Selection
_ _ _ _ _ _ _

FIG. 6 depicts an example of a replica table stored in the replica table storage unit 111. In the example of FIG. 6, the IDs of objects and the IDs of replica servers for the objects are stored. In the example of FIG. 6, a server having the replica table illustrated in FIG. 6 stores the master of an object with an ID of AAA, the master of an object with an ID of BBB, and the master of an object with an ID of CCC. Then, the server B stores a replica of the object with the ID of AAA, the server C stores a replica of the object with the ID of BBB, and the server B stores a replica of the object with the ID of CCC.

Next, in conjunction with FIG. 7 to FIG. 20, operations of a server in the present embodiment will be described. First, a server (which may be any of the servers A to C here) receives a message.

FIG. 8 depicts an example of a message. The message includes a communication header section and a communication data section. The communication header section includes a transmission source address and a transmission destination address. The communication data section includes a message type, the ID of an object, and the object. The communication data section is referred to as an object operation message. The object operation message includes a header part and a data part. The header part of the object operation message includes the message type and the object ID. The data part of the object operation message includes the object. On the occasion of transfer of a message, the transmission source address and the transmission destination address are replaced.

The server identifies the type of a message using a “message type” included in a received message (FIG. 7: S1) and determines whether the type of the received message is a save request (S3). The save request is a message requesting that an object be saved.

If it is determined that the type of the received message is a save request (S3: Yes route), the save processing unit 101 of the server executes a save process (S5). The save process will be described in detail below.

If it is determined that the type of the received message is not a save request (S3: No route), the server determines whether or not the type of the received message is a reference request (S7). The reference request is a message requesting that an object be referred to.

If it is determined that the type of the received message is a reference request (S7: Yes route), the reference unit 103 of the server executes a reference process (S9). The reference process will be described in detail below.

If it is determined that the type of the received message is not a reference request (S7: No route), the server determines whether or not the type of the received message is an update request (S11). The update request is a message requesting that an object be updated.

_ _ _ _ _ _ _

Return the passage on replica tables and server message handling in full, word for word. Work only from the passage on replica tables and server message handling.

Source material
_ _ _ _ _ _ _

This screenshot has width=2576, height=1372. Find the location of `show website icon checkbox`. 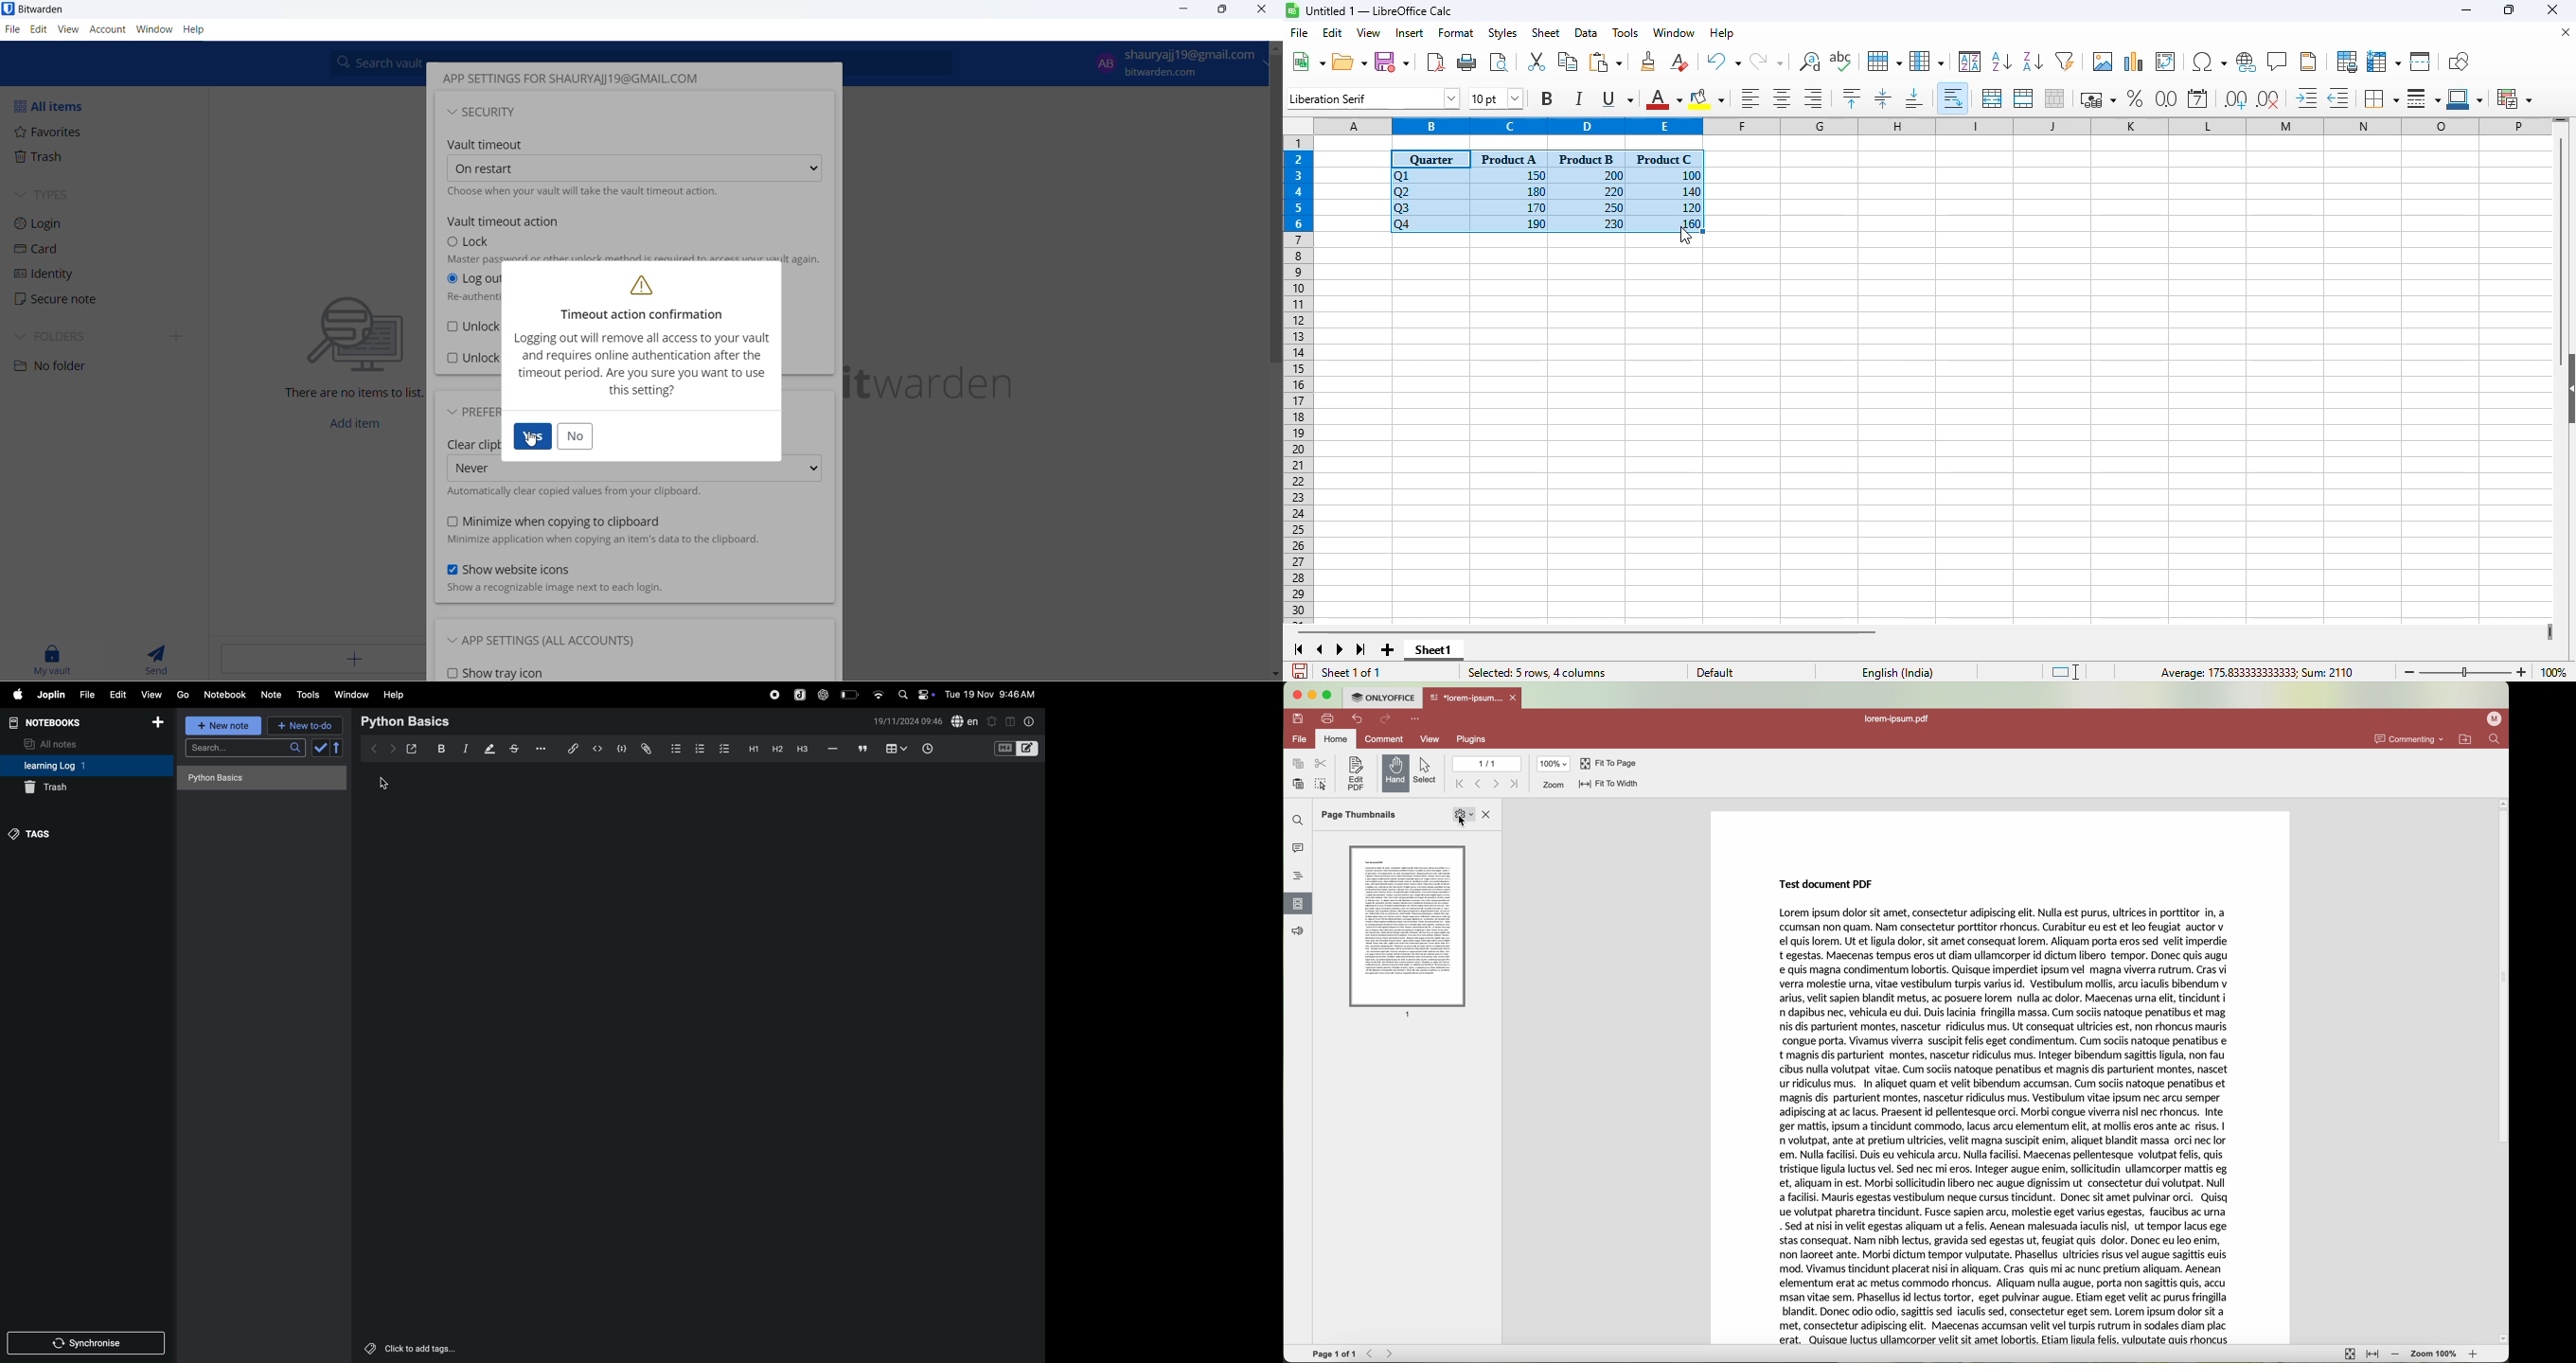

_ _ _ _ _ _ _

Problem solution
FIG. 6 depicts an example of a replica table stored in the replica table storage unit 111. In the example of FIG. 6, the IDs of objects and the IDs of replica servers for the objects are stored. In the example of FIG. 6, a server having the replica table illustrated in FIG. 6 stores the master of an object with an ID of AAA, the master of an object with an ID of BBB, and the master of an object with an ID of CCC. Then, the server B stores a replica of the object with the ID of AAA, the server C stores a replica of the object with the ID of BBB, and the server B stores a replica of the object with the ID of CCC.

Next, in conjunction with FIG. 7 to FIG. 20, operations of a server in the present embodiment will be described. First, a server (which may be any of the servers A to C here) receives a message.

FIG. 8 depicts an example of a message. The message includes a communication header section and a communication data section. The communication header section includes a transmission source address and a transmission destination address. The communication data section includes a message type, the ID of an object, and the object. The communication data section is referred to as an object operation message. The object operation message includes a header part and a data part. The header part of the object operation message includes the message type and the object ID. The data part of the object operation message includes the object. On the occasion of transfer of a message, the transmission source address and the transmission destination address are replaced.

The server identifies the type of a message using a “message type” included in a received message (FIG. 7: S1) and determines whether the type of the received message is a save request (S3). The save request is a message requesting that an object be saved.

If it is determined that the type of the received message is a save request (S3: Yes route), the save processing unit 101 of the server executes a save process (S5). The save process will be described in detail below.

If it is determined that the type of the received message is not a save request (S3: No route), the server determines whether or not the type of the received message is a reference request (S7). The reference request is a message requesting that an object be referred to.

If it is determined that the type of the received message is a reference request (S7: Yes route), the reference unit 103 of the server executes a reference process (S9). The reference process will be described in detail below.

If it is determined that the type of the received message is not a reference request (S7: No route), the server determines whether or not the type of the received message is an update request (S11). The update request is a message requesting that an object be updated.